EXCERPTED RECORDS =>
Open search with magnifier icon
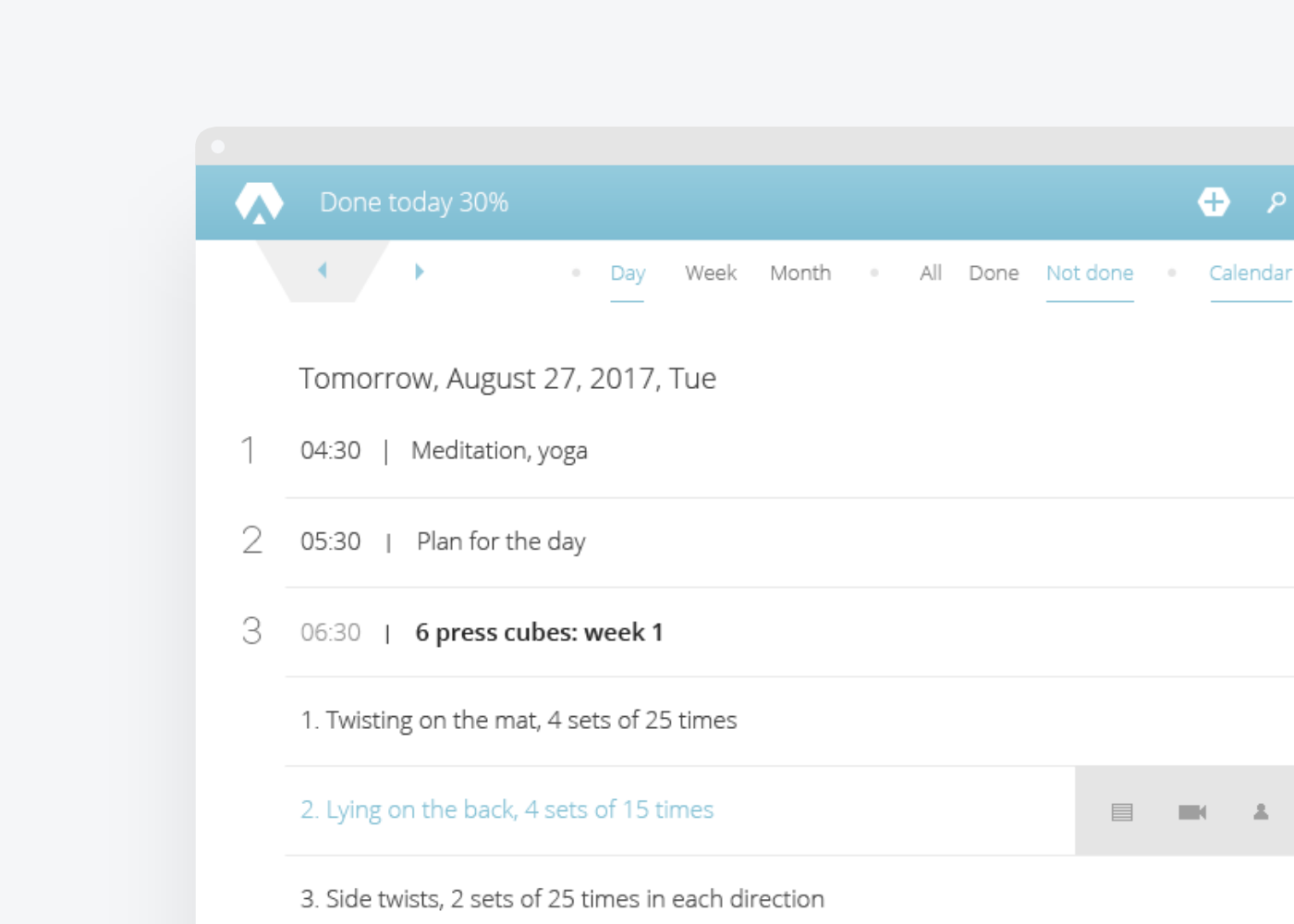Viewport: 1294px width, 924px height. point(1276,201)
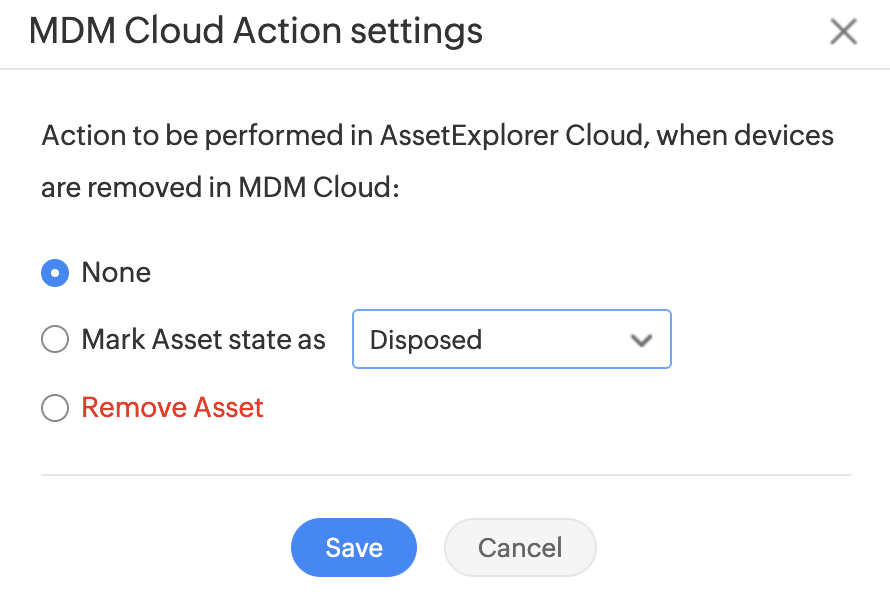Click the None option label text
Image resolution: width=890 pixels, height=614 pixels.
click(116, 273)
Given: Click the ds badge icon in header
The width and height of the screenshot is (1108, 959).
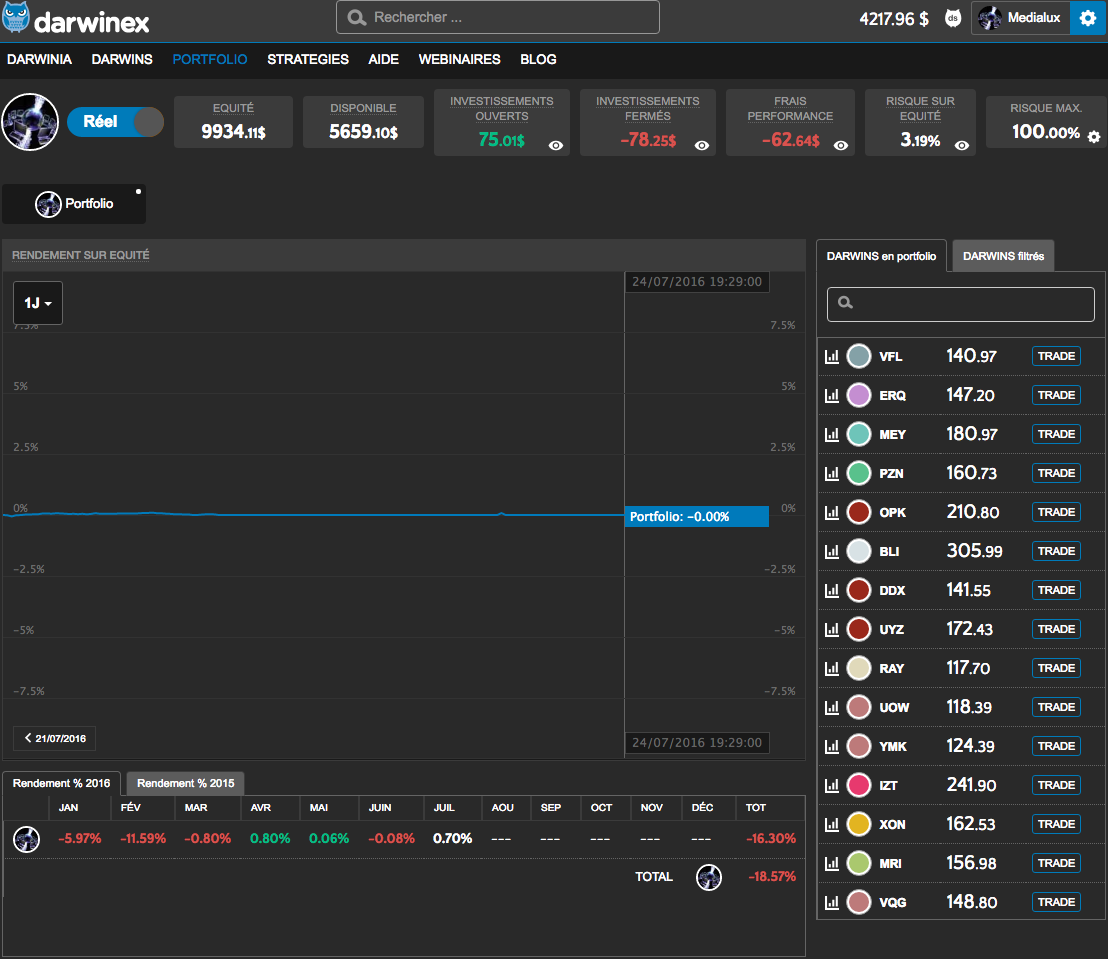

REQUIRED WORK => Leaving the pictures aside, write out the entries above exactly.

SOLVED EXERCISE =>
Open search with magnifier icon
Viewport: 1294px width, 924px height. point(1276,201)
Click the None option label text
Image resolution: width=890 pixels, height=614 pixels.
click(116, 273)
Given: Click the ds badge icon in header
The width and height of the screenshot is (1108, 959).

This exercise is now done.